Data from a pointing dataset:
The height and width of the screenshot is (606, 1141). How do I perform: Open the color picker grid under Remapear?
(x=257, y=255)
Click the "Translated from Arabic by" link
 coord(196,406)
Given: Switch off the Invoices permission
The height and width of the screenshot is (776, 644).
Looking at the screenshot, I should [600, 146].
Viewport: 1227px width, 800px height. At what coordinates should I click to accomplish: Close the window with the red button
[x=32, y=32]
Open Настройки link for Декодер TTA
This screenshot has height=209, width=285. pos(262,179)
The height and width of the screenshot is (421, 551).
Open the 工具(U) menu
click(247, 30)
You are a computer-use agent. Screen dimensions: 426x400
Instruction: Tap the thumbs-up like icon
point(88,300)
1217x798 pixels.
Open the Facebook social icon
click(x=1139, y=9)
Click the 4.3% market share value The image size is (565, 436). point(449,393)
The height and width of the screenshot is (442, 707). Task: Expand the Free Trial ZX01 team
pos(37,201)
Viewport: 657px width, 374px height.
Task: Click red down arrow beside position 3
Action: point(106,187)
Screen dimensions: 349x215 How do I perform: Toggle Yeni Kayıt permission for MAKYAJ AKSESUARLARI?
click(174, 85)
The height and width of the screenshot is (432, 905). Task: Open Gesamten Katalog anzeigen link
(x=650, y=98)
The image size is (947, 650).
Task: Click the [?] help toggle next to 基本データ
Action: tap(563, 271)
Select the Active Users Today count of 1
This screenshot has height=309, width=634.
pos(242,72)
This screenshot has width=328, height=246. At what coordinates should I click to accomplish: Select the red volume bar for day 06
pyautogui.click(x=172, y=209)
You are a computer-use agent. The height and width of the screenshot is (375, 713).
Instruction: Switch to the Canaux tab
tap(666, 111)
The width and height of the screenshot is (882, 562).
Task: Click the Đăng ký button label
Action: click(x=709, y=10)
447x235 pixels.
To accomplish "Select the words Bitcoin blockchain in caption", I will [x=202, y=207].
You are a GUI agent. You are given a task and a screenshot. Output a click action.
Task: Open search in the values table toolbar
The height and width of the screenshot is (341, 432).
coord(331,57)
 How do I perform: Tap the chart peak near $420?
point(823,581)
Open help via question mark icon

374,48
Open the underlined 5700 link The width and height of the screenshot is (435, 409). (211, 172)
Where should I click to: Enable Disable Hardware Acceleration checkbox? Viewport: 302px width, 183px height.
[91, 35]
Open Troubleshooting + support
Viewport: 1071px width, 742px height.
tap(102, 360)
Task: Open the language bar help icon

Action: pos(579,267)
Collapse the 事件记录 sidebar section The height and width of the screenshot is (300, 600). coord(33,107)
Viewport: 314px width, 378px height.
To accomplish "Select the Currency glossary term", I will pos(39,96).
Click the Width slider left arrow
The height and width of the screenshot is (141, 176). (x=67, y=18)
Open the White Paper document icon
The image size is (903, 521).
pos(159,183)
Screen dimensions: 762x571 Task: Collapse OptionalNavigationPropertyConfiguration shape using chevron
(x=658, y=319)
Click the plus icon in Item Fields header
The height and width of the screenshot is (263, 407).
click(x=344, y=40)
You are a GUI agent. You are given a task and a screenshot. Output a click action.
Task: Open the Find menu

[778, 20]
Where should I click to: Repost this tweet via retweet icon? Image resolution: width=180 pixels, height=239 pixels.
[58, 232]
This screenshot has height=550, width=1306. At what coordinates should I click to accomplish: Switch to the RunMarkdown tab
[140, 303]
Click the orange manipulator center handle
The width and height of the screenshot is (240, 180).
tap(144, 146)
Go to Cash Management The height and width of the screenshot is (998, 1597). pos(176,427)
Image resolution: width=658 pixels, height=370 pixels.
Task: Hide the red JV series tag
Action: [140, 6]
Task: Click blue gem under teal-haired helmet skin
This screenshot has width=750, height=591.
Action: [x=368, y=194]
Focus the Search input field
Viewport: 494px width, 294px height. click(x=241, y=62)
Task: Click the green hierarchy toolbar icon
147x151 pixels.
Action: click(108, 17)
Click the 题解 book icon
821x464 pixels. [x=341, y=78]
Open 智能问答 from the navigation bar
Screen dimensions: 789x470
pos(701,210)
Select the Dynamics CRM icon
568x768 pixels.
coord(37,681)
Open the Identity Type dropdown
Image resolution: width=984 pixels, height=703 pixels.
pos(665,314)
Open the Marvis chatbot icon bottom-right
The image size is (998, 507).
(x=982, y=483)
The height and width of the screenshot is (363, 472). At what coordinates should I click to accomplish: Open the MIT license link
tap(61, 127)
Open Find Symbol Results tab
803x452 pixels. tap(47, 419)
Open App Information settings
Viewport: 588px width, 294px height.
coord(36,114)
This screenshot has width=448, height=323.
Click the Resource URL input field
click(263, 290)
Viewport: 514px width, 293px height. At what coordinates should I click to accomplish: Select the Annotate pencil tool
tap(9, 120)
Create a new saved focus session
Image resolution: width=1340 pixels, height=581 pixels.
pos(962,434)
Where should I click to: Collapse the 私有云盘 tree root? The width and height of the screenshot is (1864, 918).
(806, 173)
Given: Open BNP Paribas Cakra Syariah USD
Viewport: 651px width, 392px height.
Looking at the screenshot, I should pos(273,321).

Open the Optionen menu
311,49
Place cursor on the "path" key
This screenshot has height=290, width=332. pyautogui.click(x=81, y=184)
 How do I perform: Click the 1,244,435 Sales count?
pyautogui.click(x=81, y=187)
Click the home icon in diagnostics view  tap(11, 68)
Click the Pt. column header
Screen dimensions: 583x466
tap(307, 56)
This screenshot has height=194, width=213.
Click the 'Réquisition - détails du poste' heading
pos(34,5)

Exercise description — Pick out every line of the data above that contains the string "Select", and copy each such line in full.

Response to the task —
Select the Active Users Today count of 1
This screenshot has width=328, height=246. At what coordinates should I click to accomplish: Select the red volume bar for day 06
To accomplish "Select the words Bitcoin blockchain in caption", I will [x=202, y=207].
To accomplish "Select the Currency glossary term", I will pos(39,96).
Select the Dynamics CRM icon
Viewport: 514px width, 293px height. At what coordinates should I click to accomplish: Select the Annotate pencil tool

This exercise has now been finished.